= Lenus (Ireland) =

Irish health research repository

Lenus is an open access disciplinary repository managed by the Health Service Executive's Library and Information Service based in Dr. Steevens Hospital, Dublin, Ireland. It is hosted on "Open Repository" and is based on the DSpace open source repository software and digital asset management tool. It provides the HSE with an in-house repository for storing and disseminating its own research and publications as well as acting as a central repository for Irish health and social care research.

== Name ==
The repository is named after Lenus, a Celtic God of healing and well-being which represents the dual purpose of the Repository - it has Irish connections and evokes the study of health.

== History ==
Lenus was launched at the AGM of the Health Science Libraries Group (a section of the Library Association of Ireland) in February 2009. The content of Lenus is ever evolving. It is a repository that contains health related reports, official publications and research on healthcare by authors working in the Irish health system.
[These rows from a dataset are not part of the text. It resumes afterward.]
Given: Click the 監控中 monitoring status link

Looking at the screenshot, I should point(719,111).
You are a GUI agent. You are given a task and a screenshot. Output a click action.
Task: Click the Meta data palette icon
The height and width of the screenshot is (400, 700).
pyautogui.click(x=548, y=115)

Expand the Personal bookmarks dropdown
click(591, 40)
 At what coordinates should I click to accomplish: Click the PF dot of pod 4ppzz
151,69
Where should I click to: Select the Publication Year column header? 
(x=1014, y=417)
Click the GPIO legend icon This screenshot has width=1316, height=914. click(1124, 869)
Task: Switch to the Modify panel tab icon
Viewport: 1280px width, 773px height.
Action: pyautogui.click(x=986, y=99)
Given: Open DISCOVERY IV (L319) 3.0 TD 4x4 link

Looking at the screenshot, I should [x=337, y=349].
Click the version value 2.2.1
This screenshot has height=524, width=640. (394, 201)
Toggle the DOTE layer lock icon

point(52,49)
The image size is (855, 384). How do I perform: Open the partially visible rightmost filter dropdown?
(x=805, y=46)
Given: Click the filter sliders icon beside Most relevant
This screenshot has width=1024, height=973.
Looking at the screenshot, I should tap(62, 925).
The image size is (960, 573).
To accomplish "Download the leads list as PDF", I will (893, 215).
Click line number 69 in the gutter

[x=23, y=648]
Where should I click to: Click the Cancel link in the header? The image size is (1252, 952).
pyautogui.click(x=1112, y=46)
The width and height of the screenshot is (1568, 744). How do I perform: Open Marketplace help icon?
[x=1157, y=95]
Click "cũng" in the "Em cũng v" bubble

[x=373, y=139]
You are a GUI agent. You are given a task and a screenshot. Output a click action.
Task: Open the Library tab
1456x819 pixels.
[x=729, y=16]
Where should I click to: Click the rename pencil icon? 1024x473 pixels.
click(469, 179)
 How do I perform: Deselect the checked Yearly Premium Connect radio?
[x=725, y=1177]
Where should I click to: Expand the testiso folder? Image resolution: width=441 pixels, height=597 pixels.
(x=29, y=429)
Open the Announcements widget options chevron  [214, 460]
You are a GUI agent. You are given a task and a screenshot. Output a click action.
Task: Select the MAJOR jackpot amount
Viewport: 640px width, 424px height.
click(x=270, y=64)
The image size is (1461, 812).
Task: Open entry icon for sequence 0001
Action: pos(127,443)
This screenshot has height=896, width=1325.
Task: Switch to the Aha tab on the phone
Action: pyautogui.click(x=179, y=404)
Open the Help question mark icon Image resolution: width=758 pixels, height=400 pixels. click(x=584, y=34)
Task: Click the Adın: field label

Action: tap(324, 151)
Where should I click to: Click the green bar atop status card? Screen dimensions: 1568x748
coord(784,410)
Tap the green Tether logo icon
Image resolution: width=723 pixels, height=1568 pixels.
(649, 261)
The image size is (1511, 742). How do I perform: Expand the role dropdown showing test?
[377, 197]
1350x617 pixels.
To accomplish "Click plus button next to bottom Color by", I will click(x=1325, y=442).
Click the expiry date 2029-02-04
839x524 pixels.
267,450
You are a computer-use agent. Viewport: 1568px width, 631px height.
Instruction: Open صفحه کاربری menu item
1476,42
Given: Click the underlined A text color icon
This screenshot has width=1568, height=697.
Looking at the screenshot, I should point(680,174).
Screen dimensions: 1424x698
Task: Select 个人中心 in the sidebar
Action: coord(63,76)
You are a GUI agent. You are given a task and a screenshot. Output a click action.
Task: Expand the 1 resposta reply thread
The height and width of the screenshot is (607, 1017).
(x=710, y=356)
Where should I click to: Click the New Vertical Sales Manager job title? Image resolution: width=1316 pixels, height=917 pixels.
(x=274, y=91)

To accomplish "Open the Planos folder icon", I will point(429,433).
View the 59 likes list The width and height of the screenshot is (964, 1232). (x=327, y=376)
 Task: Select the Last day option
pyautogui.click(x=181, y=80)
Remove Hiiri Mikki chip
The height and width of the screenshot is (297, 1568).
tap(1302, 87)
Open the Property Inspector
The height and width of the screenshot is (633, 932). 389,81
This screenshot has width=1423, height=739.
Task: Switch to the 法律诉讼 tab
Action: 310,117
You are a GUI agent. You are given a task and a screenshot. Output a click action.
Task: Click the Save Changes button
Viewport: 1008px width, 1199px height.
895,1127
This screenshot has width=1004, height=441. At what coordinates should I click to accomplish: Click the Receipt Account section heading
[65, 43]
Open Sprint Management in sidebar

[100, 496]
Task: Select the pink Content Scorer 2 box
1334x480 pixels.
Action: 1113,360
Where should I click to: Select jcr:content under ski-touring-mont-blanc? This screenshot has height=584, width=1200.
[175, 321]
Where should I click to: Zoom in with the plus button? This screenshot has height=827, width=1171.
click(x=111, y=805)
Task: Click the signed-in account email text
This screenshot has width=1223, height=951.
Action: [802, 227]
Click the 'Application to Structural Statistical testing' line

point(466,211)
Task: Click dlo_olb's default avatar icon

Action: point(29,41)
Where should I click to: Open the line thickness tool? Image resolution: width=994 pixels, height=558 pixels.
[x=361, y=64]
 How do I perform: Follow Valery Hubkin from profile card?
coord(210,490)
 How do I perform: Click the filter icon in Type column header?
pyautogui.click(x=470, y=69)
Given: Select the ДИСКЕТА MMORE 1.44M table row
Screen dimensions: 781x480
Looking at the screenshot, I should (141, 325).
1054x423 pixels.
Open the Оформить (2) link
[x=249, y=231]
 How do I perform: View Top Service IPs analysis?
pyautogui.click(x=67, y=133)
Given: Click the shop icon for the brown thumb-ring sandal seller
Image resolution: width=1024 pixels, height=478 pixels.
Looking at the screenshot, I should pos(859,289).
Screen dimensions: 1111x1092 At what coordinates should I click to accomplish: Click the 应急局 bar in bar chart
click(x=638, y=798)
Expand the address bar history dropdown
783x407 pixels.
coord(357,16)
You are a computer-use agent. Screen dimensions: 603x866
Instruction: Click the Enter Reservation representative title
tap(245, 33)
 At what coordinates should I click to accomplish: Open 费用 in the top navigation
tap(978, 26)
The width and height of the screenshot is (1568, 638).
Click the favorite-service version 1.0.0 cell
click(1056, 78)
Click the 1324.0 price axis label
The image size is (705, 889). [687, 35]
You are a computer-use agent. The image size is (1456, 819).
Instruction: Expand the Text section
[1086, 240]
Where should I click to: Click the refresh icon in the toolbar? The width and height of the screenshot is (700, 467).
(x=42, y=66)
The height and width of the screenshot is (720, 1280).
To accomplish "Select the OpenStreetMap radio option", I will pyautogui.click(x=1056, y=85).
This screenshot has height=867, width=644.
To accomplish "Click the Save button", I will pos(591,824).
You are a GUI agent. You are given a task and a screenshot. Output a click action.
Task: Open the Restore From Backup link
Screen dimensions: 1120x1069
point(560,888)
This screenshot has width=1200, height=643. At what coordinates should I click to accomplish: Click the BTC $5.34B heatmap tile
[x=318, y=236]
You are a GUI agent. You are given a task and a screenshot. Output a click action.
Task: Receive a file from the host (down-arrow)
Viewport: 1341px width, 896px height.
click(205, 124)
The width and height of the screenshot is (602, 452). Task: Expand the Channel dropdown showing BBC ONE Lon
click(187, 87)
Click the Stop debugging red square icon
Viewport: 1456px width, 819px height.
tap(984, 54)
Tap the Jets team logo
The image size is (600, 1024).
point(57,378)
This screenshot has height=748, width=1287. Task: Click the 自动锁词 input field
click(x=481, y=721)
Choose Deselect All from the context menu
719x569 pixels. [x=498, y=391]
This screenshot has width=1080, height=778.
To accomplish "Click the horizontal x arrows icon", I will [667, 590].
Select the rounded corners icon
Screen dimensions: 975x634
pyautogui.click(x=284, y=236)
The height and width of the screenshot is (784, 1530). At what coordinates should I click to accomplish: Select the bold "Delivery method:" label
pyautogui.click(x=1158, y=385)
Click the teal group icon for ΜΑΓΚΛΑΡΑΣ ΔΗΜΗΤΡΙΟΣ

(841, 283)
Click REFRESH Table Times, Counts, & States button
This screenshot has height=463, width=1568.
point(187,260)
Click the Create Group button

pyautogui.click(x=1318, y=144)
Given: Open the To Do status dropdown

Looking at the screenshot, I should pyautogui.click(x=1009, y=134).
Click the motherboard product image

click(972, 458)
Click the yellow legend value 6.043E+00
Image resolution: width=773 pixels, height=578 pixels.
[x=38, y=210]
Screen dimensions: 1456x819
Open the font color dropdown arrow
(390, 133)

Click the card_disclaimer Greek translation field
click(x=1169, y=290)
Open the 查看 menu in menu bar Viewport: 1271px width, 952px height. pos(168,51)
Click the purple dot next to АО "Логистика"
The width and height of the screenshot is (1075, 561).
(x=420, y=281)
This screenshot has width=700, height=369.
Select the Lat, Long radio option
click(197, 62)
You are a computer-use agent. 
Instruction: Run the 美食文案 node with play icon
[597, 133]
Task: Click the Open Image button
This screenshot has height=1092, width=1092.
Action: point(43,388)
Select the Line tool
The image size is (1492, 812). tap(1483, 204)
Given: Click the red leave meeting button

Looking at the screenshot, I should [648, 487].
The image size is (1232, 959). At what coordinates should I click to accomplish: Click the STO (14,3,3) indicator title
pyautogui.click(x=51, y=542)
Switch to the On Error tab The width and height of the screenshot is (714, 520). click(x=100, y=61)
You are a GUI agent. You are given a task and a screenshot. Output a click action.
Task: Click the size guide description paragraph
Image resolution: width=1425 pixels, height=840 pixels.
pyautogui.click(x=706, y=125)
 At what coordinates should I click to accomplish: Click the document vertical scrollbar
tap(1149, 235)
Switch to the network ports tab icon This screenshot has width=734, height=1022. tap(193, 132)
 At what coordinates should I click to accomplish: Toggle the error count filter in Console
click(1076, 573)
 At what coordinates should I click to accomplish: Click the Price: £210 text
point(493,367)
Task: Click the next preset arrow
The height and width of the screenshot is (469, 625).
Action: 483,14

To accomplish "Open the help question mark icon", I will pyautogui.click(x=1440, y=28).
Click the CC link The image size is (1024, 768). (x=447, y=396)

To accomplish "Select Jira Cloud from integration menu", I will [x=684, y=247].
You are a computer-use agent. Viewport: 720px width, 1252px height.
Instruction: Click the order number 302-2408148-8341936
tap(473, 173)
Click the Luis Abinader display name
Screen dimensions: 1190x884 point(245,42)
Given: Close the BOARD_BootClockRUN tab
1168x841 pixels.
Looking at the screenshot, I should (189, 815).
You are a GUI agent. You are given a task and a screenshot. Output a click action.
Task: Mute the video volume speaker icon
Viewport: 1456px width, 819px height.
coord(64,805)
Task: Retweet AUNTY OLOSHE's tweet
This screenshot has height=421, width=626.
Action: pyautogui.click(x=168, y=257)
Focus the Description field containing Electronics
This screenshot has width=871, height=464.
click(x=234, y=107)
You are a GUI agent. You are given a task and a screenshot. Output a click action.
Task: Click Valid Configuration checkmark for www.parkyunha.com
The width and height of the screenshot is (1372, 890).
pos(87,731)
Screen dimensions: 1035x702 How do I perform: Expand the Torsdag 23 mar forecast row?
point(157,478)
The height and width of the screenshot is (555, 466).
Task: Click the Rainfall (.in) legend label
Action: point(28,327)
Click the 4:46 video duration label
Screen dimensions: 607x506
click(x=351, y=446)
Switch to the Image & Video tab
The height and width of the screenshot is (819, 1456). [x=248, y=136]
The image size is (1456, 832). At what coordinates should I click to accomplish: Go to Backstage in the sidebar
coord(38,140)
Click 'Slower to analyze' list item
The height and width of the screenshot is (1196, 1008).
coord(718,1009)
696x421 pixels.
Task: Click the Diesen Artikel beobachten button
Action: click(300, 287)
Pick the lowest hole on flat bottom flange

It also contains a digital archive of former health board materials and health organisations which no longer exist or have been subsumed into new agencies. For this reason, a number of documents have been digitized and were previously not available electronically elsewhere.

Lenus is a repository of Irish health information consisting of published journal articles, official publications of Irish health agencies and some theses by healthcare professionals working in Ireland.

Lenus is also included in the World Wide Science Alliance Portal, is available via the HSE Library website, and is listed in the OpenDOAR directory of online repositories.